What needs to be done -
Only the lines from the one that contains "The height and" through the end of the entries, both included, should be transcribed, exactly and without pictures.

Given data -

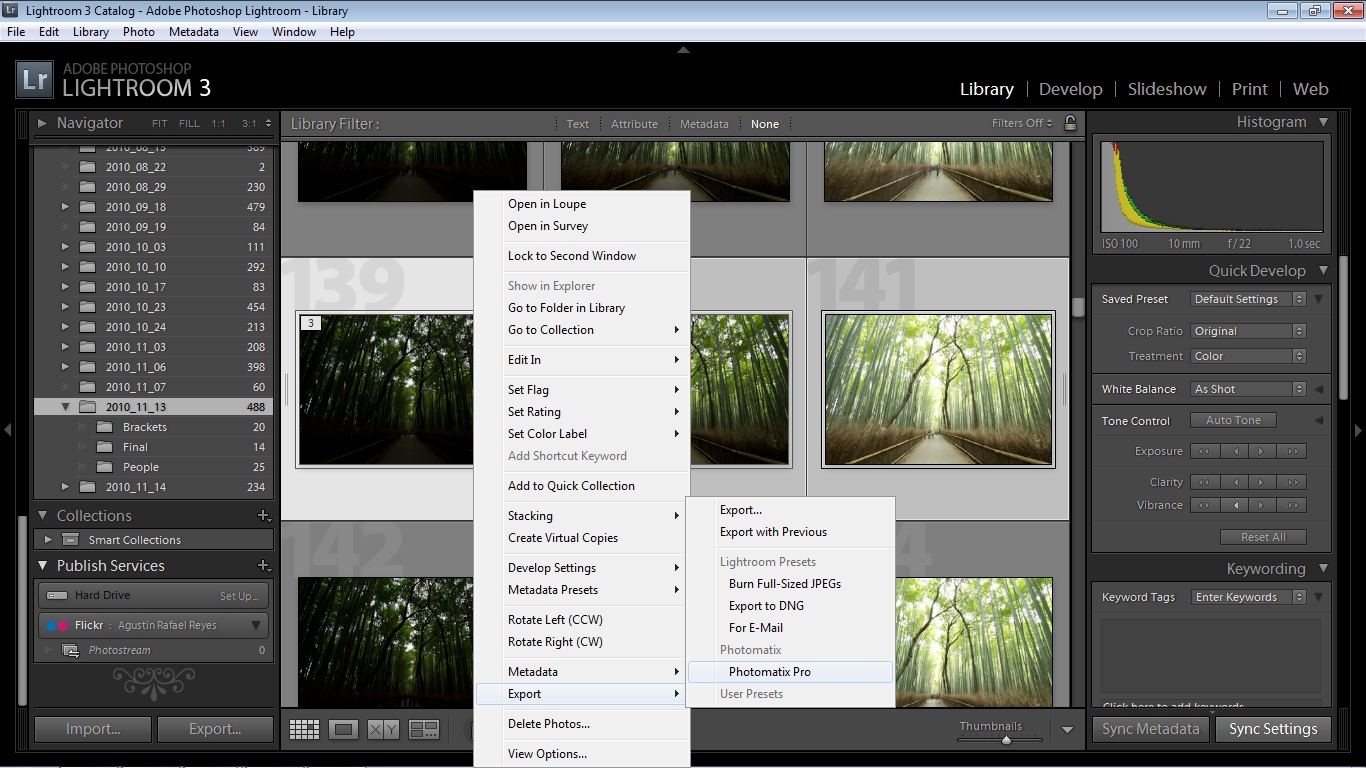Screen dimensions: 1366x768
Task: Click the Lightroom Lr logo icon
Action: pos(35,80)
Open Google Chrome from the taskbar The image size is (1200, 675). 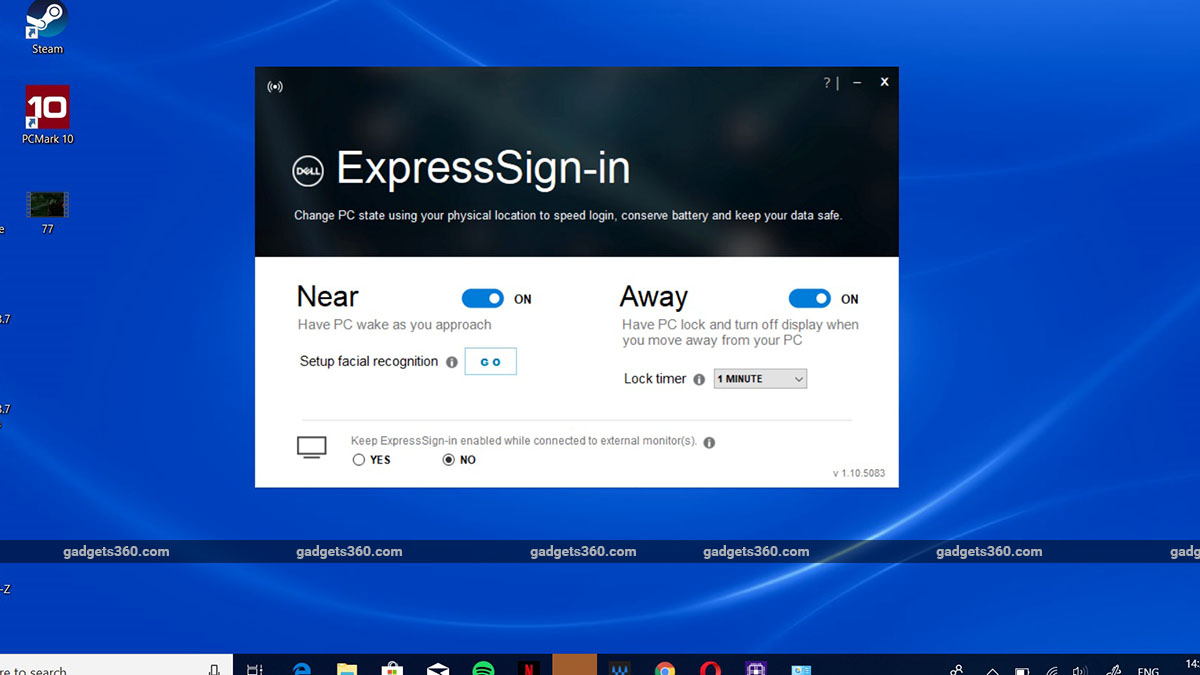pyautogui.click(x=665, y=667)
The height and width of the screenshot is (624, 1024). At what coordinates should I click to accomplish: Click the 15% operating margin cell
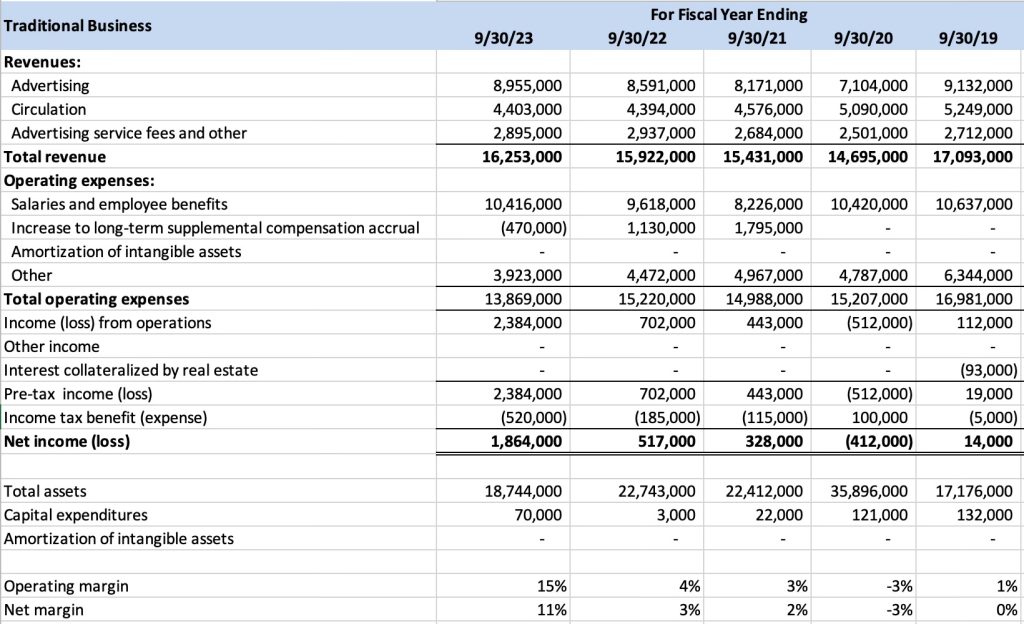(551, 586)
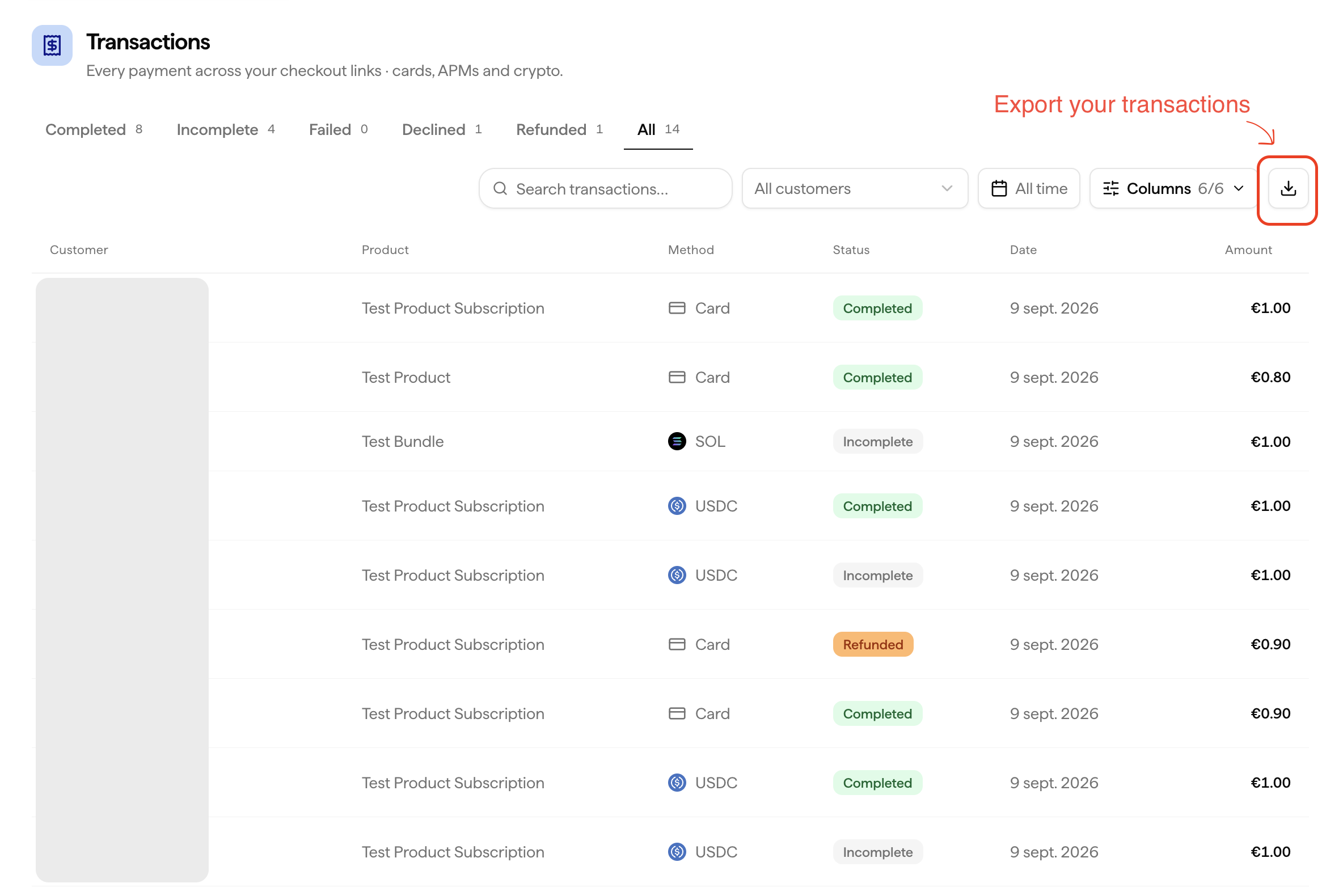Open the All customers dropdown
Screen dimensions: 1343x896
(x=854, y=188)
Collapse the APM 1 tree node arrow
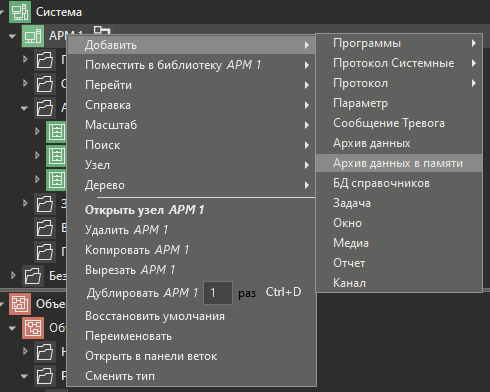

Result -
The height and width of the screenshot is (624, 1024). At what coordinates should I click to accomplish: Click the 15% operating margin cell
(551, 586)
Open the All customers dropdown
Screen dimensions: 1343x896
(x=854, y=188)
Collapse the APM 1 tree node arrow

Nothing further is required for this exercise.